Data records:
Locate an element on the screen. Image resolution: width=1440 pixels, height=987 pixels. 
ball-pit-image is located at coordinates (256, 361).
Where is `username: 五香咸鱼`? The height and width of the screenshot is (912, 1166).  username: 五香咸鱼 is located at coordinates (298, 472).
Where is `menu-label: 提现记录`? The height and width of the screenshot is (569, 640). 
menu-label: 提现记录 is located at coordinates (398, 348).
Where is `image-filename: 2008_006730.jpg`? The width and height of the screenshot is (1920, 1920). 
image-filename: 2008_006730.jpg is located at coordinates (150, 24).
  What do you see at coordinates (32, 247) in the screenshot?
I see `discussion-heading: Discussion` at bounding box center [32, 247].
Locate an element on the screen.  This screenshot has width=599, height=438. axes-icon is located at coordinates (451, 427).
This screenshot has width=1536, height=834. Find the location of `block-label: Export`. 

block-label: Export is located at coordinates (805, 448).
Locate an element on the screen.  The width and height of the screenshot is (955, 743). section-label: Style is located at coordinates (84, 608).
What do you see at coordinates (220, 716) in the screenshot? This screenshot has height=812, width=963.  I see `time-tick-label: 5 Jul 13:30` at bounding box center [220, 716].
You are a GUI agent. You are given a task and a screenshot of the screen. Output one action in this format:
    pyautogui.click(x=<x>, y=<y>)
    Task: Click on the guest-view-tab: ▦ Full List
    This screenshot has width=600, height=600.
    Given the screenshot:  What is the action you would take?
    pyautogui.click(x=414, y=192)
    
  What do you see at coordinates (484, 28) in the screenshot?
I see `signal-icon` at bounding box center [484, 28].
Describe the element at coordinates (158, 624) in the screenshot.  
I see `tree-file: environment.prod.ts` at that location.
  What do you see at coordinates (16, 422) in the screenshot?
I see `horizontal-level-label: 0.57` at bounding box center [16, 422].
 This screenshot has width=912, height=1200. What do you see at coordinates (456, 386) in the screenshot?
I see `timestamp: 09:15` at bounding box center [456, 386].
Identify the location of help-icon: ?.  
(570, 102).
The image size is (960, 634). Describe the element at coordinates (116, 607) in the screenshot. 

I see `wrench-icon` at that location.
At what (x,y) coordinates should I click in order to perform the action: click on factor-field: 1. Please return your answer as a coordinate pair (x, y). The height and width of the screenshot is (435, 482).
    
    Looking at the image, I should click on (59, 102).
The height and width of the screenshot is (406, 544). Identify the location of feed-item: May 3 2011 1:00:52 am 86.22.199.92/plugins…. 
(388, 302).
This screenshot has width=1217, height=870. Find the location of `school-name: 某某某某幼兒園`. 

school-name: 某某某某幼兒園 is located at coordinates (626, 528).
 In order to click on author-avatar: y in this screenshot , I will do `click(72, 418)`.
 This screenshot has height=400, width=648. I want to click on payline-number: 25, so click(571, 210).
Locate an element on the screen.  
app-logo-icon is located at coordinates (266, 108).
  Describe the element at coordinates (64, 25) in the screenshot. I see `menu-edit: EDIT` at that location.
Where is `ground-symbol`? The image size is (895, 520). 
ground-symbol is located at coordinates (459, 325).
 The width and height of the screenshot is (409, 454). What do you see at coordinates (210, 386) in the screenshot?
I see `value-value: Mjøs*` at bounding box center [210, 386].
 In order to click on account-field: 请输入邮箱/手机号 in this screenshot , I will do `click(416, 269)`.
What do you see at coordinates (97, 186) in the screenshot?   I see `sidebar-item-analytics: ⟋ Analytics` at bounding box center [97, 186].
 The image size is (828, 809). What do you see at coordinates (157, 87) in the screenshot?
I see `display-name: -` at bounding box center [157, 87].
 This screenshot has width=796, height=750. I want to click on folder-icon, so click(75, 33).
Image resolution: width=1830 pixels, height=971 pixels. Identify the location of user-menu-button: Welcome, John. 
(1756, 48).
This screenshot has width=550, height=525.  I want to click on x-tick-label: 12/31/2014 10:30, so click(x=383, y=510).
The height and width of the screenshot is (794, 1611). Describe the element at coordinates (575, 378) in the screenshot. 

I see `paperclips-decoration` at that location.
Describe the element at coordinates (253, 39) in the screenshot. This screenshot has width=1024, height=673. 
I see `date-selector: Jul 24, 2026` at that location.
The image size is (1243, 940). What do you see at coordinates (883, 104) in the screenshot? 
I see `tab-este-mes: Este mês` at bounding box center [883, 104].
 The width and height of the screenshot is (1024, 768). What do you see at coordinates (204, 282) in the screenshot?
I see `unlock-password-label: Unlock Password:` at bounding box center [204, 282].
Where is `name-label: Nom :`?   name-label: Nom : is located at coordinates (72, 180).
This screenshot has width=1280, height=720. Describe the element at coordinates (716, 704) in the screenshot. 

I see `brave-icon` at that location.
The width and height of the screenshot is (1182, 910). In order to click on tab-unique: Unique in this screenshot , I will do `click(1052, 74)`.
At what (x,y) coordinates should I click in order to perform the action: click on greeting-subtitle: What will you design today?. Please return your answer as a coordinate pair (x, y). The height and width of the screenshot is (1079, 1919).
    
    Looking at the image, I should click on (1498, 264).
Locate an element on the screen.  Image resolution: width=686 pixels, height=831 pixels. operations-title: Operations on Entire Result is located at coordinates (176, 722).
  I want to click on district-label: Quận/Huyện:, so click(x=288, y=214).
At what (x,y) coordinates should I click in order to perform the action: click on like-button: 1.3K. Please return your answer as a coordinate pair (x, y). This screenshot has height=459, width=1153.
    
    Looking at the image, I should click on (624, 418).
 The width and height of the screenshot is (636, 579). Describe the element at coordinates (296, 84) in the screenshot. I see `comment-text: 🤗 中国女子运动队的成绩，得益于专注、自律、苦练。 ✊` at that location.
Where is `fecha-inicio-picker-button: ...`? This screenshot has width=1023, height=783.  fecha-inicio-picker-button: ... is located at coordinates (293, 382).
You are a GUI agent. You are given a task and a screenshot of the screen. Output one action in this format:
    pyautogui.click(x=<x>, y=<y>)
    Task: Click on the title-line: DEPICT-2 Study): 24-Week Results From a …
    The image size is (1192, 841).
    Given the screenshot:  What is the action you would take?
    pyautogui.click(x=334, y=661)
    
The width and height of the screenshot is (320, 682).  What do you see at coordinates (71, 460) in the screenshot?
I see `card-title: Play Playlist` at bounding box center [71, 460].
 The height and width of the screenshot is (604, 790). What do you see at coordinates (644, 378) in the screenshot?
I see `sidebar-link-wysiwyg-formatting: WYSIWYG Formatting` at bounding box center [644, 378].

[What you should do] Output as a JSON list of strings the lines that begin with the line containing "has height=459, width=1153." and end with the line containing "coordinates (293, 382).", one string per line with blank lines omitted.

[Task result]
[
  "At what (x,y) coordinates should I click in order to perform the action: click on like-button: 1.3K. Please return your answer as a coordinate pair (x, y). This screenshot has height=459, width=1153.",
  "    Looking at the image, I should click on (624, 418).",
  " The width and height of the screenshot is (636, 579). Describe the element at coordinates (296, 84) in the screenshot. I see `comment-text: 🤗 中国女子运动队的成绩，得益于专注、自律、苦练。 ✊` at that location.",
  "Where is `fecha-inicio-picker-button: ...`? This screenshot has width=1023, height=783.  fecha-inicio-picker-button: ... is located at coordinates (293, 382)."
]